Norman Smith

Personal information
- Full name: Norman Smith
- Date of birth: 15 December 1897
- Place of birth: Newburn, Newcastle upon Tyne, England
- Date of death: 18 May 1978 (aged 80)
- Place of death: Newcastle, England
- Height: 5 ft 8 in (1.73 m)
- Position: Defender

Senior career*
- Years: Team / Apps / (Gls)
- 1924–1927: Huddersfield Town / 24 / (0)
- 1927–1930: Sheffield Wednesday / 19 / (0)
- 1930–1932: Queens Park Rangers / 26 / (0)
- 1932–1934: FC Kreuzlingen / ? / (?)
- 1934–1938: FC St. Gallen / ? / (?)

Managerial career
- 1961–1962: Newcastle United

= Norman Smith (footballer, born December 1897) =

English footballer and manager

Norman Smith (15 December 1897 – 18 May 1978) was a footballer and later manager. He was born in Newburn, Newcastle upon Tyne, England.

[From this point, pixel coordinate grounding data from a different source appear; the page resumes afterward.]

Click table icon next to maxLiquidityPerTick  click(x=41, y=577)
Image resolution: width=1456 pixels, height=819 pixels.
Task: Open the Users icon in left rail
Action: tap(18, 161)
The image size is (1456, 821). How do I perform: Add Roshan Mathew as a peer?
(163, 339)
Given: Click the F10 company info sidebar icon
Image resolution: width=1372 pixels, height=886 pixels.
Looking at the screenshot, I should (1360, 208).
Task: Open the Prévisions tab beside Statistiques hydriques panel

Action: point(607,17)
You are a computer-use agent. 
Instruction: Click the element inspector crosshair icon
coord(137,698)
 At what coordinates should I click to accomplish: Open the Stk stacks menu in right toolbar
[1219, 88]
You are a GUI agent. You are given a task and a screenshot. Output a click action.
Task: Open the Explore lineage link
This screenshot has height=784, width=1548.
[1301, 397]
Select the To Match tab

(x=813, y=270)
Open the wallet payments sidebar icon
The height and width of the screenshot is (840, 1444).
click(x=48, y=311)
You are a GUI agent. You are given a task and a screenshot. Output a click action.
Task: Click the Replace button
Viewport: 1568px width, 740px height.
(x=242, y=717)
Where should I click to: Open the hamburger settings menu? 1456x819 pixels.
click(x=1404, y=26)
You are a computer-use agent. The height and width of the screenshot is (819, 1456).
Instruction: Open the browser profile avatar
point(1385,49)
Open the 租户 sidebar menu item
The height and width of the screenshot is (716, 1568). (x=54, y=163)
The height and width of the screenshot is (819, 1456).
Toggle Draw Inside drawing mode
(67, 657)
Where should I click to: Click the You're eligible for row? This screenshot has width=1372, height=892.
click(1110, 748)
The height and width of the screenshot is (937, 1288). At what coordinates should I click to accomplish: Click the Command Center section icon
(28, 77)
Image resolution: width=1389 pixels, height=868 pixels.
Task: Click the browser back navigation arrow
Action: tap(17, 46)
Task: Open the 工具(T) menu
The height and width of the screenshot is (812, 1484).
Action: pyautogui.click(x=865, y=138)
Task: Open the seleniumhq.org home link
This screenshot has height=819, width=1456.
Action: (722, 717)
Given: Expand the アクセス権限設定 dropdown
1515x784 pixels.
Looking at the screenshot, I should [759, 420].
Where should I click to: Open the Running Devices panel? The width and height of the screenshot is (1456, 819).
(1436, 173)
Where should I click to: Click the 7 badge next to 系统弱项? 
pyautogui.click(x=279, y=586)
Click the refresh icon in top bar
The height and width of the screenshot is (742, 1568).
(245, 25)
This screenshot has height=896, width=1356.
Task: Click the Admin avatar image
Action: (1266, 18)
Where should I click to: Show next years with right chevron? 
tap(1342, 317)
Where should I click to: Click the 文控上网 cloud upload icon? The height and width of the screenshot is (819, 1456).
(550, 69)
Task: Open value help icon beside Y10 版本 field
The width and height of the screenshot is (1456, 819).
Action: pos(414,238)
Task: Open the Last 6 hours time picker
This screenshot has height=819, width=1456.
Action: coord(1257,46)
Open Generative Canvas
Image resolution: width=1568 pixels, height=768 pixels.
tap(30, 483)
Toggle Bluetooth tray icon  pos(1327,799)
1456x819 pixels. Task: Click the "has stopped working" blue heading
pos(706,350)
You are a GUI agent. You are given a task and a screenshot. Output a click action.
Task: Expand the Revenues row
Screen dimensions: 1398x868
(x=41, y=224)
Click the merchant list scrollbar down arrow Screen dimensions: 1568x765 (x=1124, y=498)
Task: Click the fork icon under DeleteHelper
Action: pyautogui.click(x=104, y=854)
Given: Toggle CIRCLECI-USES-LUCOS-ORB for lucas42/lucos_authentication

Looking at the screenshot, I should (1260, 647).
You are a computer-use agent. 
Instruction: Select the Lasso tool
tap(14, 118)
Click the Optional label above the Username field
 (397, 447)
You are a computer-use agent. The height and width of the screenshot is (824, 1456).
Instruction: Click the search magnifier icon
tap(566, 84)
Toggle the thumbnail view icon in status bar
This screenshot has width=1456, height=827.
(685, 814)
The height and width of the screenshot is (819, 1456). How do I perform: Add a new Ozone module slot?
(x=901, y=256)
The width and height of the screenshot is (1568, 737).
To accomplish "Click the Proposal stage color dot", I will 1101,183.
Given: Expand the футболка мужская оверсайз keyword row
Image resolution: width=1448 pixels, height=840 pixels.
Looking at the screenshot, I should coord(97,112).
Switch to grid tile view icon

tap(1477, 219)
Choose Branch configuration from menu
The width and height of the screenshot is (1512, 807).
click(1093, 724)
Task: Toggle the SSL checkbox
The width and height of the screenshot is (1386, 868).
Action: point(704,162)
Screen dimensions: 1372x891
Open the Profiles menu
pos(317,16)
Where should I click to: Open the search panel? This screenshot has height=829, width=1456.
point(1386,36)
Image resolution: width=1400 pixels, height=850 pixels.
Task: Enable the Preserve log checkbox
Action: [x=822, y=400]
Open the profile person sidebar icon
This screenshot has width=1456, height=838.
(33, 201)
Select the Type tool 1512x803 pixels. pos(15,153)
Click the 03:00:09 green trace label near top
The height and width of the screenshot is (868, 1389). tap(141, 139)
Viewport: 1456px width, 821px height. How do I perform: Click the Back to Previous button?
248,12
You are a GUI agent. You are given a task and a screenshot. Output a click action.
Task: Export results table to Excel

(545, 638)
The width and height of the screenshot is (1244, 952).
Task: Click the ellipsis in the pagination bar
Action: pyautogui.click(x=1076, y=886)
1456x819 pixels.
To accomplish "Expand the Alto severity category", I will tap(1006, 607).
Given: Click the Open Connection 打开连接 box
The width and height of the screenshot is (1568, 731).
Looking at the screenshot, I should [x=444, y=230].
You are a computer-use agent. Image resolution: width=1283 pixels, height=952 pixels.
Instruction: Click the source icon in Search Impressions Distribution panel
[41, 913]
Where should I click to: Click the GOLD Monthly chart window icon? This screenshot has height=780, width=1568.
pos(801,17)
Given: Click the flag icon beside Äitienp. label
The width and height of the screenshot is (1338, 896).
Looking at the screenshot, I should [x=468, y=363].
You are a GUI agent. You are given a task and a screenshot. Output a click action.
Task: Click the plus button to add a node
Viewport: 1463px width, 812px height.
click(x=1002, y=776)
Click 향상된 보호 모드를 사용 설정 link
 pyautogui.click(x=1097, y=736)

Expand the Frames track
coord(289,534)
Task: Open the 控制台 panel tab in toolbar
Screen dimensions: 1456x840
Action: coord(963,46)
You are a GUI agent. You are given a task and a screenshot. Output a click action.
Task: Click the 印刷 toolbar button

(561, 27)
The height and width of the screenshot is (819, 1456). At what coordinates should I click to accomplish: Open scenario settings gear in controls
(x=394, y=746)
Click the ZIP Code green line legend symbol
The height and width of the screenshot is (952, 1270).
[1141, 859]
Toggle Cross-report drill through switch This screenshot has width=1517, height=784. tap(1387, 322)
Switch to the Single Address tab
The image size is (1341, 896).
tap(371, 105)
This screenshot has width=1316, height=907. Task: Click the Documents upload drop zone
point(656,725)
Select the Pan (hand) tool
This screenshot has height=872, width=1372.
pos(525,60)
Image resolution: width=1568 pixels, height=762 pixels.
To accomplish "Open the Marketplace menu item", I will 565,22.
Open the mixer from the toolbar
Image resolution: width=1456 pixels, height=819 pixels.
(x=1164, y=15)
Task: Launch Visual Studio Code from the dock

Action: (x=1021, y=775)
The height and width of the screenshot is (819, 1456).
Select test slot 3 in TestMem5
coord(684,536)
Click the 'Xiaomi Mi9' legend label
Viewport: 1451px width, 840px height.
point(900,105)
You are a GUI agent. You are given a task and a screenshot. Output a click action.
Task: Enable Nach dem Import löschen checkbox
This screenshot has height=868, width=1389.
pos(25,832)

During his playing career he played for sides including Huddersfield Town, Sheffield Wednesday and Queens Park Rangers.

Stan Seymour appointed Smith as his assistant at Newcastle United in 1939 and he helped contribute to the club's success in the 1950s. The loyalty he had shown by staying at the club for twenty-two years was rewarded in 1961 when he was appointed the new manager of the club, following Charlie Mitten's sacking. While he only won twelve games out of thirty-five during his period in charge, this was enough to stave off relegation to the Third Division, which had looked a distinct possibility when Mitten was sacked, and he still had the respect of the fans for staying with the club for so long and showing a passion for the club. He stepped down as manager at the end of the season and was succeeded by Joe Harvey, though Smith remained at the club in various other capacities for several more years.

Smith died suddenly in 1978, while on his way home from Newcastle's stadium St James' Park after watching the team play.